The offseason was never about the quarterback.
Despite the competition between rookie Mac Jones and Cam Newton dominating the headlines over the summer, and understandably so, Bill Belichick’s unprecedented 2021 overhaul was more about rebuilding a Patriots roster that had eroded at several other key spots, and doing it overnight. Now absent a quarterback to cover up all their flaws, the Patriots aimed to field as strong a squad as possible around the man under center.
It just didn’t seem like it would be Jones so soon. But after doing what Newton termed as “disguising” his true intentions, and naming Jones the starter after giving Newton first team reps throughout camp, Belichick put the finishing touch on an offseason designed to support a situation that, historically, is not conducive to playoff success.
Seattle’s Russell Wilson is the only quarterback in the past decade to win a playoff game as a rookie, and he did it in 2012. So a deep run for the Patriots, based on history, is a long shot. If the Pats are to make it back to January football and notch even one win, they’ll have to do it on the strength of Belichick’s coaching, a revamped defensive front-seven, massive upgrades at tight end, and dominant special teams.
For Jones, his rookie season will be largely about protecting the football. For his teammates, it’s about protecting him.
That starts with the obvious: a mountain of protectors up front. And one should expect the Patriots’ retooled offensive line to return to something closer to the dominating unit of the Super Bowl-winning 2018 team. Right tackle Trent Brown, who played left tackle in New England three years ago, would be (literally) a huge part of that resurgence. Brown admitted in a press conference on Wednesday that “pass blocking and keeping the quarterback upright and clean may take a little edge over the run game.”

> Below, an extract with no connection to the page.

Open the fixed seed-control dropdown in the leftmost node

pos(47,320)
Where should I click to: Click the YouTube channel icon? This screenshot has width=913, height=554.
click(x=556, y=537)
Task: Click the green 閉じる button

Despite the paramount importance of keeping Dolphins pass-rushers at bay, the easiest way to protect and preserve your quarterback is to hand it off. Despite Jones showing impressive command of the offense over the summer, and the promise of making plays in the passing game when the situation calls for it, the Patriots are likely to lean on their deep stable of running backs in 2021. Bleed the clock. Minimize the need to drop your prized rookie back in the pocket in the first place.
The practical X’s and O’s are easier to prepare than the mental cauldron of a rookie in his NFL debut. That’s why it’s more of an art than a science to preserve a 23-year-old quarterback starting from day 1. It’s important for Jones’ teammates to support him in a way that he never leaves the huddle feeling like he’s carrying the weight of the game. Especially in those first huddles.

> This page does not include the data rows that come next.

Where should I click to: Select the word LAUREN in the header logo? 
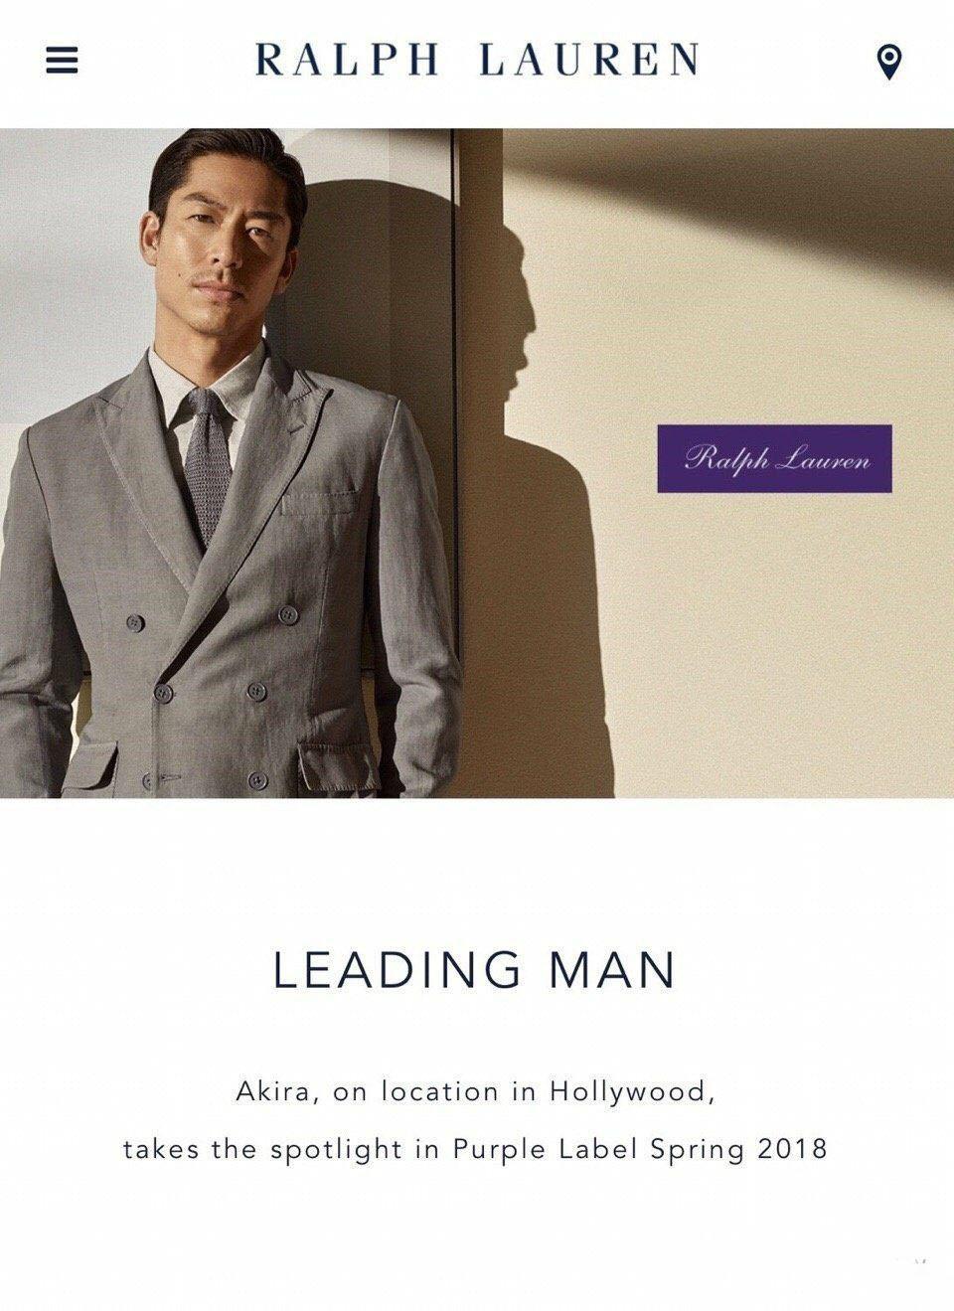click(589, 60)
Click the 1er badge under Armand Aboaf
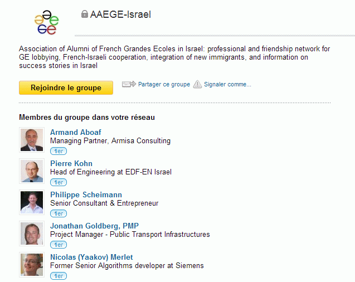Image resolution: width=355 pixels, height=282 pixels. [x=59, y=151]
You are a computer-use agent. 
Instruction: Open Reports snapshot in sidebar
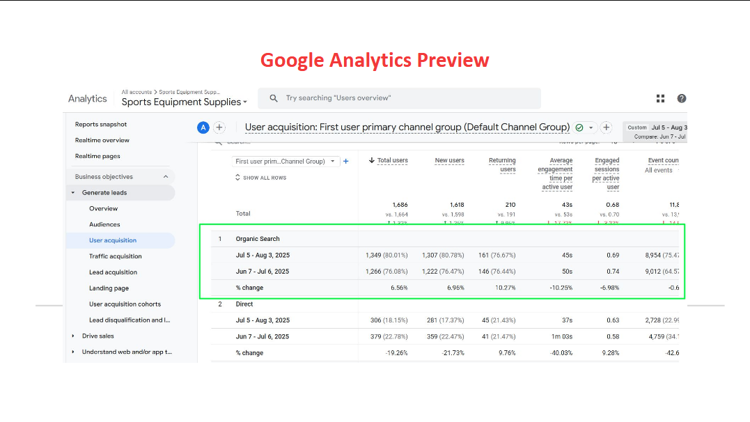tap(101, 124)
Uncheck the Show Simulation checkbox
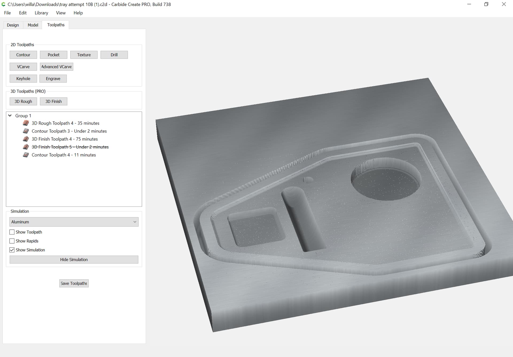The image size is (513, 357). click(x=12, y=250)
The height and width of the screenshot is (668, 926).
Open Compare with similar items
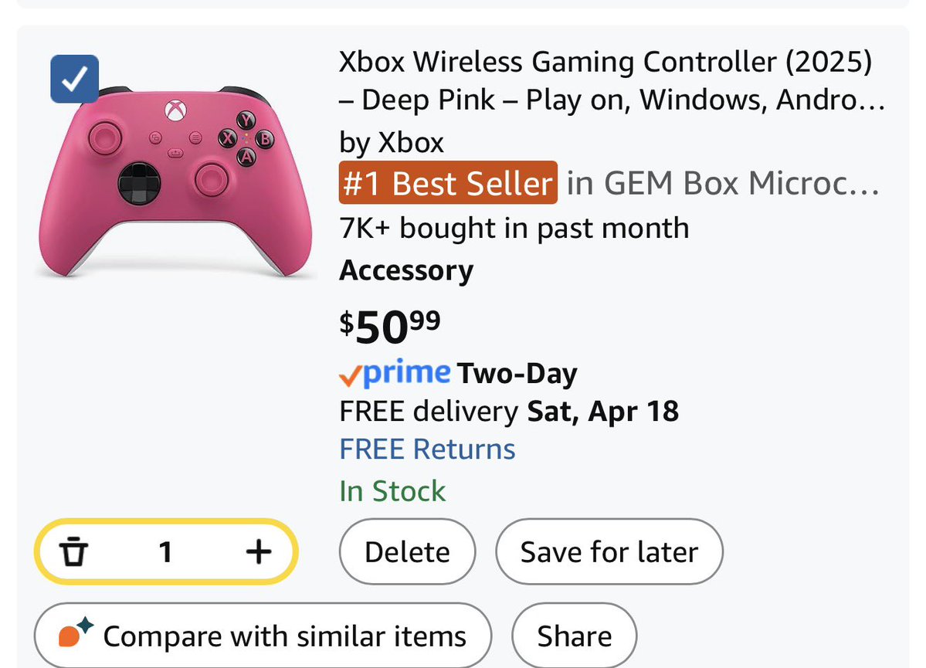284,636
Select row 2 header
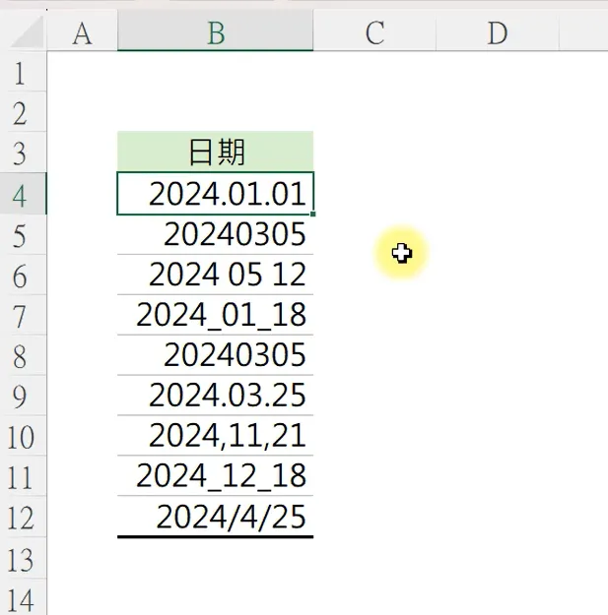This screenshot has width=608, height=615. [23, 112]
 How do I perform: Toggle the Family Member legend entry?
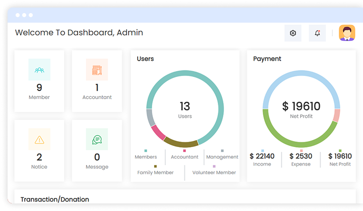tap(155, 172)
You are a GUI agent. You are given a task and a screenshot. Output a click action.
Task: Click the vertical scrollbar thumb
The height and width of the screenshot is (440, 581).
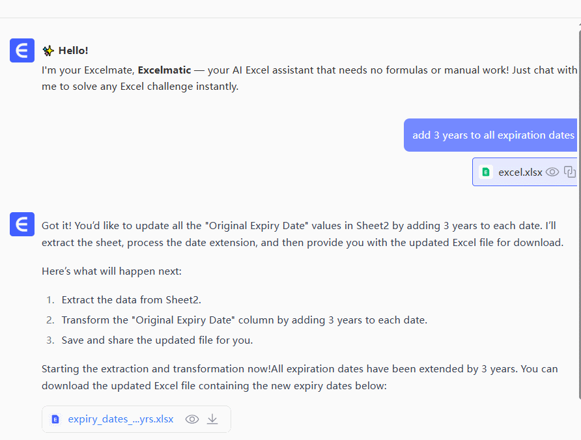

“There’s a lot of pressure on his shoulders. Hopefully I can sit there and be somebody who he can rely on to help take some of those nerves off and ease his role,” said wide receiver Jakobi Meyers. “Being steady hands for him, a calm voice, whatever he needs so we can all pull together and get him through this [first game].”
Jones will have a deep group of veterans, many of which have won at a high level, to help alleviate those inevitable rookie jitters. But it’s also important to keep Jones confident in himself. Because if the Patriots are going to surge back to relevance, they’ll need their quarterback to have as much command of what he’s doing as anyone else on the field.
“I tell him he’s not a rookie,” Brown said. “This is his offense, and lead it as such. We go as he goes.”